* Exercise requirements *
Your task is to transcribe the entries below exactly, from their first line down to the line containing "This screenshot has height=151, width=258.", and to stop there.

* Dataset excerpts *
═══

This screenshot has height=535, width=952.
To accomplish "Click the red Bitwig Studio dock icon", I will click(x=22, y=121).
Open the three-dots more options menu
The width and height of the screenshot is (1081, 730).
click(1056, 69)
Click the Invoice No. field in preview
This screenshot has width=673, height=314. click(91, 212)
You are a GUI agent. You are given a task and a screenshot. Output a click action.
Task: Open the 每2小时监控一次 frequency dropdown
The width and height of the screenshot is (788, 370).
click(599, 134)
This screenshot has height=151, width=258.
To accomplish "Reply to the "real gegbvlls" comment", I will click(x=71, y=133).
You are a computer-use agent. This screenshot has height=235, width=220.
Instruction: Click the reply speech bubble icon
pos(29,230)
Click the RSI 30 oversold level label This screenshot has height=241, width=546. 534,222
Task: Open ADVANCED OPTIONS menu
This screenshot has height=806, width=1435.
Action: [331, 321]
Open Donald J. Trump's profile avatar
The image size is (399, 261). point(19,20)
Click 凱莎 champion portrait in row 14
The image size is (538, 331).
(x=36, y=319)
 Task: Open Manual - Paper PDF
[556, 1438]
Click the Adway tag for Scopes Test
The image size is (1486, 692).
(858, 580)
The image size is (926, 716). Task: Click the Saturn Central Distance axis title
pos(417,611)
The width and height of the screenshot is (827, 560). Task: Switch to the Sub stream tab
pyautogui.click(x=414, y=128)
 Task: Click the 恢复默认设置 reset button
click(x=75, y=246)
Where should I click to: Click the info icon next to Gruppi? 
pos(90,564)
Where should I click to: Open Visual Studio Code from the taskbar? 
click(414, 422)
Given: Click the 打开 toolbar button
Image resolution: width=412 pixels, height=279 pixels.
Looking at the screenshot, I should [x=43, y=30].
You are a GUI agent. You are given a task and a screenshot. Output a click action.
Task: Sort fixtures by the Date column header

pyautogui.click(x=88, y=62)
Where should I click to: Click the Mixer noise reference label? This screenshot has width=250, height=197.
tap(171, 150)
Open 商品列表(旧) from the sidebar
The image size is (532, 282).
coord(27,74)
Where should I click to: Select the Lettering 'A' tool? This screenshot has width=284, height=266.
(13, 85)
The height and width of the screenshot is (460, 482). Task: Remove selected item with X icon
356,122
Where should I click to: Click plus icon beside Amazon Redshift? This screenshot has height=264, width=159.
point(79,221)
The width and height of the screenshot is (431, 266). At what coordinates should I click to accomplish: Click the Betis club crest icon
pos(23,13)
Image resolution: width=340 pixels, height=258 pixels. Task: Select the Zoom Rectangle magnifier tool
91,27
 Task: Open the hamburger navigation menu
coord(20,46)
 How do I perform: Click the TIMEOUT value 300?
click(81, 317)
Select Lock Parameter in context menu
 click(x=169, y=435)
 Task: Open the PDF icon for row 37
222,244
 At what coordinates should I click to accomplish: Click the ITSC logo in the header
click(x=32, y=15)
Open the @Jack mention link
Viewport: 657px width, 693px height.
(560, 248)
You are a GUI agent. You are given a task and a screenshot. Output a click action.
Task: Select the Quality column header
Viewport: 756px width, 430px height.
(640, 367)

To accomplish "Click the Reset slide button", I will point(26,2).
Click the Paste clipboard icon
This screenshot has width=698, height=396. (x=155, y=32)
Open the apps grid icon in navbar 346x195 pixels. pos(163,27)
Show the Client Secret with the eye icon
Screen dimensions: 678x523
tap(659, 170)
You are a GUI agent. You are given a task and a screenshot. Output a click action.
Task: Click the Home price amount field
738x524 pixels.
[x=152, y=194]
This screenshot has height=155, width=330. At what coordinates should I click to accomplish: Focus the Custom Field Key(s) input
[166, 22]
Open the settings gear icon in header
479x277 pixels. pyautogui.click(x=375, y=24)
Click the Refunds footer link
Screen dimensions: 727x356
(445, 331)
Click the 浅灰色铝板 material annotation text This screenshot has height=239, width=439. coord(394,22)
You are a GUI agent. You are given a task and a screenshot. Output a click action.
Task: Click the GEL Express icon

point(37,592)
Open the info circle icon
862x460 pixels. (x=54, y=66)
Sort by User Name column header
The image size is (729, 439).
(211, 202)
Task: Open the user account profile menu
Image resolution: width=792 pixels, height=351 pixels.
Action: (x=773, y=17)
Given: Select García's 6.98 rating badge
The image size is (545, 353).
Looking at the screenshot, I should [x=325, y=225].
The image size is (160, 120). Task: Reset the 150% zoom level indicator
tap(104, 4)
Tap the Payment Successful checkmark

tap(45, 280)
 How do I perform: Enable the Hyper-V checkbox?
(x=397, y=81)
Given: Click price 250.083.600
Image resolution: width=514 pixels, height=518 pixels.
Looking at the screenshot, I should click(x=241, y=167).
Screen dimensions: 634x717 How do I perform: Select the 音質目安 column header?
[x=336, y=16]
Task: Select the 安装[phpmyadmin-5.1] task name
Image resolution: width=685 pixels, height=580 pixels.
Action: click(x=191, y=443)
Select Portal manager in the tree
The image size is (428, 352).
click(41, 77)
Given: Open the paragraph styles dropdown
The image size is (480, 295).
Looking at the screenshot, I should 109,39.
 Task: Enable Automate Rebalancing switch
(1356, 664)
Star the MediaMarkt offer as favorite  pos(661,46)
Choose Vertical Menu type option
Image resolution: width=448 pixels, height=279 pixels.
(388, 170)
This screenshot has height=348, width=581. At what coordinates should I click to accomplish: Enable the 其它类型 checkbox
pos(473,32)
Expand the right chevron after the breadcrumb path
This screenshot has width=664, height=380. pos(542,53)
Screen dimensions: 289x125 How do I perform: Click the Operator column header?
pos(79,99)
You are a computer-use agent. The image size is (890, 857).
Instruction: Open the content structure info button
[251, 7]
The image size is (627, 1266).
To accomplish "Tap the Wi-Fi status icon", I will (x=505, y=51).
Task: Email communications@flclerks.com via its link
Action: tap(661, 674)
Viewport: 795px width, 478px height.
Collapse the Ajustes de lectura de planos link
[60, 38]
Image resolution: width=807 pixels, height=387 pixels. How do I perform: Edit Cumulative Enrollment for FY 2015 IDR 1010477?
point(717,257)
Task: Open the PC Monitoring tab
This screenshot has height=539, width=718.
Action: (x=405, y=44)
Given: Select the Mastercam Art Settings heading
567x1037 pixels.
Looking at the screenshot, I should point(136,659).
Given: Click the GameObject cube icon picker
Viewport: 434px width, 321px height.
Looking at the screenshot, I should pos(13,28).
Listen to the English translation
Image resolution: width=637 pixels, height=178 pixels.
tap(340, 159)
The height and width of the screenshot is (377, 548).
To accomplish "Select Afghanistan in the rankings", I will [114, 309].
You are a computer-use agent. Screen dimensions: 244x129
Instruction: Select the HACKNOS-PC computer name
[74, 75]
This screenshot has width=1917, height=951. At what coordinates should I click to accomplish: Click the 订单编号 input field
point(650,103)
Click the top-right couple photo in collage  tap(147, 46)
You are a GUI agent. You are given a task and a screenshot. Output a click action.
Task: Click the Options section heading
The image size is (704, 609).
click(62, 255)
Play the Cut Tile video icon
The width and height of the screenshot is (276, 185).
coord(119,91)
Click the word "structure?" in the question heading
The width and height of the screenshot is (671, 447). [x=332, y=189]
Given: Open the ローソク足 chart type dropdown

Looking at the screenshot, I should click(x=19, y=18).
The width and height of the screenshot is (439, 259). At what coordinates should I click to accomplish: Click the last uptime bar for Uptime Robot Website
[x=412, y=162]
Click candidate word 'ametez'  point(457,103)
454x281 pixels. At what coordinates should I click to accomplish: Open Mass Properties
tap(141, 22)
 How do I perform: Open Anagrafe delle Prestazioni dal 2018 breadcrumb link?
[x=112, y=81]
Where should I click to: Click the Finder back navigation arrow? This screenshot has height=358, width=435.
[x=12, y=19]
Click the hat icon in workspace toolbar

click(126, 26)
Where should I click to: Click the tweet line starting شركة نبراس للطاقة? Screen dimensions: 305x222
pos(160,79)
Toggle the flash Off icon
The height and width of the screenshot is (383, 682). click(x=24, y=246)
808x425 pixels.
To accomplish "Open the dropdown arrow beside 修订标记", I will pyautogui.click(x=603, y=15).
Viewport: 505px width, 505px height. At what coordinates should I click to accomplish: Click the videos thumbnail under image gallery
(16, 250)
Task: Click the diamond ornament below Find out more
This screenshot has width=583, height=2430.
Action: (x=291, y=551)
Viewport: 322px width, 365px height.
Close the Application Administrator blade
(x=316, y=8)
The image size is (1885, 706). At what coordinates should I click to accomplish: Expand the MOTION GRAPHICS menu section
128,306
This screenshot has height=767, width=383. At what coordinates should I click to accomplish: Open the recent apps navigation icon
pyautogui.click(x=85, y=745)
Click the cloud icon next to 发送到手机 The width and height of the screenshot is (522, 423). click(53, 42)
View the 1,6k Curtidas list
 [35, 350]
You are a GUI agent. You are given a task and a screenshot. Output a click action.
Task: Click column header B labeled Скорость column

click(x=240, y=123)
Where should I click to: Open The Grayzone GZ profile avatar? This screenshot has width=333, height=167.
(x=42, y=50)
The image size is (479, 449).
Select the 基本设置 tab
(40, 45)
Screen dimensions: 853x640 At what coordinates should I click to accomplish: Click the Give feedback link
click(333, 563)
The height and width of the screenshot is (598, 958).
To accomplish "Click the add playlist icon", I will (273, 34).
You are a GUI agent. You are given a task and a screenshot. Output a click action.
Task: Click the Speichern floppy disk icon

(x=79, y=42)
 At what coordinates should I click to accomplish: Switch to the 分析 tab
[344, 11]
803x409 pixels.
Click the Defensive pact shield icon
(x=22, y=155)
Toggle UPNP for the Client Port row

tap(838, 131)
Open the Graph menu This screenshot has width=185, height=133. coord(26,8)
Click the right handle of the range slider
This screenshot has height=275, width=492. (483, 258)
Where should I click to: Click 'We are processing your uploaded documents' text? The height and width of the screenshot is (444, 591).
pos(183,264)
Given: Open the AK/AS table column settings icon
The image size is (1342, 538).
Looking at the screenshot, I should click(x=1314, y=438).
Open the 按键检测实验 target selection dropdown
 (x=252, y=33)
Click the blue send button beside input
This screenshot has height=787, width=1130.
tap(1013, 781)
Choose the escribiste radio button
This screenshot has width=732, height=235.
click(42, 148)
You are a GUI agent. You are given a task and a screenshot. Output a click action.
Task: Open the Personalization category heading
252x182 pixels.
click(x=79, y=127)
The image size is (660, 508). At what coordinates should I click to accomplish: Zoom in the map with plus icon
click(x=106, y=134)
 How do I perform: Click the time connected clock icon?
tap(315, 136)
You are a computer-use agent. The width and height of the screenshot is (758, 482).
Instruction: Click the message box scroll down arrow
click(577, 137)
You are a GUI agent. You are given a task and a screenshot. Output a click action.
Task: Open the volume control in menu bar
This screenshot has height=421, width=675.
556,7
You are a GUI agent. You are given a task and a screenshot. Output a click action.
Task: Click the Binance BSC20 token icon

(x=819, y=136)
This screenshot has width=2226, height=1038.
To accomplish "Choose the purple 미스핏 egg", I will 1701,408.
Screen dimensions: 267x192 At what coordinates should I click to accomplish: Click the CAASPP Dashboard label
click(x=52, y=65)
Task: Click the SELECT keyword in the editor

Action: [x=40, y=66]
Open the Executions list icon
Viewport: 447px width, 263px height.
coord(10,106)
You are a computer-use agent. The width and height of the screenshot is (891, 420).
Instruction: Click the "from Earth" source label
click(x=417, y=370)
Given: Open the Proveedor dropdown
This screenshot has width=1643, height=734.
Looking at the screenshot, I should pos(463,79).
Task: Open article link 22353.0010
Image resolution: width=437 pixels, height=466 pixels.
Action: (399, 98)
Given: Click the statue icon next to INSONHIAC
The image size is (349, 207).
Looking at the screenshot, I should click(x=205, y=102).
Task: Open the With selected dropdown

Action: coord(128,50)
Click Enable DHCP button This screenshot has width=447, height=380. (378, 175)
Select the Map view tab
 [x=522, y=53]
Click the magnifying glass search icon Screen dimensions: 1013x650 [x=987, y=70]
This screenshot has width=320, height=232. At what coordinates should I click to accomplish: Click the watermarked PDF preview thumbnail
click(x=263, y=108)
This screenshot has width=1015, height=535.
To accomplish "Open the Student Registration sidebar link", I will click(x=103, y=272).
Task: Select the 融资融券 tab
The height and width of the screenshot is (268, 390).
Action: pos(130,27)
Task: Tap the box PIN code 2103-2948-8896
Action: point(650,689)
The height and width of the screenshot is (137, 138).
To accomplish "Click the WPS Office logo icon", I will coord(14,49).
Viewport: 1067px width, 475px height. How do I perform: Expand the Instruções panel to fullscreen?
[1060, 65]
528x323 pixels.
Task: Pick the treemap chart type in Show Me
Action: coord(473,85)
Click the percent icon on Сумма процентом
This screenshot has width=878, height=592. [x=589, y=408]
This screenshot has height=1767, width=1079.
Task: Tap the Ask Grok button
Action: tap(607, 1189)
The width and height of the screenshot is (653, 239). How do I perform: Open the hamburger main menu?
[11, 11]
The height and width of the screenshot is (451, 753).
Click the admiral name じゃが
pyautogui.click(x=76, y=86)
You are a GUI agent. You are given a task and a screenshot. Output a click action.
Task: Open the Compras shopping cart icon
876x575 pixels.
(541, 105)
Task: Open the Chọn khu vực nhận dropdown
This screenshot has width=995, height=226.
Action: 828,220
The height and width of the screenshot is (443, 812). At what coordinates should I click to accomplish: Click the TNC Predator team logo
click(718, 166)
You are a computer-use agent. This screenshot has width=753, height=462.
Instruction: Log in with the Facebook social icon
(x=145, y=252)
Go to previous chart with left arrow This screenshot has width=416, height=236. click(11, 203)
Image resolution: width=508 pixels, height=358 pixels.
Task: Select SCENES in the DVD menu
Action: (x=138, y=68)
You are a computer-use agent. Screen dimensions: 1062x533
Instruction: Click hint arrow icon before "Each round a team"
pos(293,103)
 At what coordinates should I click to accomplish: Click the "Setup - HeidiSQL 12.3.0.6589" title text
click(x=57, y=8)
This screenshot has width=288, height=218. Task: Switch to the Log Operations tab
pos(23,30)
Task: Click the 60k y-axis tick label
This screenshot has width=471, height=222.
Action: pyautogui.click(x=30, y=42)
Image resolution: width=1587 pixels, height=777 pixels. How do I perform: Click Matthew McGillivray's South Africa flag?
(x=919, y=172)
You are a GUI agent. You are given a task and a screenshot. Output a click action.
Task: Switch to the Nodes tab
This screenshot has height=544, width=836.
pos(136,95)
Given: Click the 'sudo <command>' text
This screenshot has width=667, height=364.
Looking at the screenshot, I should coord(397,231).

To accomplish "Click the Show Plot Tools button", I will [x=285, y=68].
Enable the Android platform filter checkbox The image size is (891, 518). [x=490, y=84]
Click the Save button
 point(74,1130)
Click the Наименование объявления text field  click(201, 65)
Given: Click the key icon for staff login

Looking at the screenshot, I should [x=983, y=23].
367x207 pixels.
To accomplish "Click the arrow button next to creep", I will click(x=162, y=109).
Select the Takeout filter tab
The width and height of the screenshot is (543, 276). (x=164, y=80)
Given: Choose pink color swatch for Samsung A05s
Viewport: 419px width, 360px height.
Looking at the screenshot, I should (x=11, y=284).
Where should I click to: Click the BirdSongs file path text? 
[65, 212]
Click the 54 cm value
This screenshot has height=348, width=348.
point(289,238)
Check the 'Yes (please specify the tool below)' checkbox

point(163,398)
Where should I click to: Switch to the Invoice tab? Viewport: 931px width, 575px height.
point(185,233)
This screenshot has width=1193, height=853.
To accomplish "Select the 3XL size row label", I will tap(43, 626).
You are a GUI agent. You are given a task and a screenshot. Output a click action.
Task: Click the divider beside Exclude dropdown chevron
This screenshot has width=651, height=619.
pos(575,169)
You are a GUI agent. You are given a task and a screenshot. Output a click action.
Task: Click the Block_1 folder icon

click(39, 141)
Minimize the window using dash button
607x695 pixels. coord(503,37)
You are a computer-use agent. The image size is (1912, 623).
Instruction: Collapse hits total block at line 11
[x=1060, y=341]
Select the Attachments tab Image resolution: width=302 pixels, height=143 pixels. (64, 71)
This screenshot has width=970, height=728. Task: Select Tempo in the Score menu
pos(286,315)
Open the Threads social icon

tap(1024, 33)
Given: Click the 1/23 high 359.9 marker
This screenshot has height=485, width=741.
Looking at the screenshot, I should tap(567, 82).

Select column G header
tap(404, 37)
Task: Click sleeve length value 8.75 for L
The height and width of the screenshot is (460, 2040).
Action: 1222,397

═══

* Task solution *
This screenshot has height=535, width=952.
To accomplish "Click the red Bitwig Studio dock icon", I will click(x=22, y=121).
Open the three-dots more options menu
The width and height of the screenshot is (1081, 730).
click(1056, 69)
Click the Invoice No. field in preview
This screenshot has width=673, height=314. click(91, 212)
You are a GUI agent. You are given a task and a screenshot. Output a click action.
Task: Open the 每2小时监控一次 frequency dropdown
The width and height of the screenshot is (788, 370).
click(599, 134)
This screenshot has height=151, width=258.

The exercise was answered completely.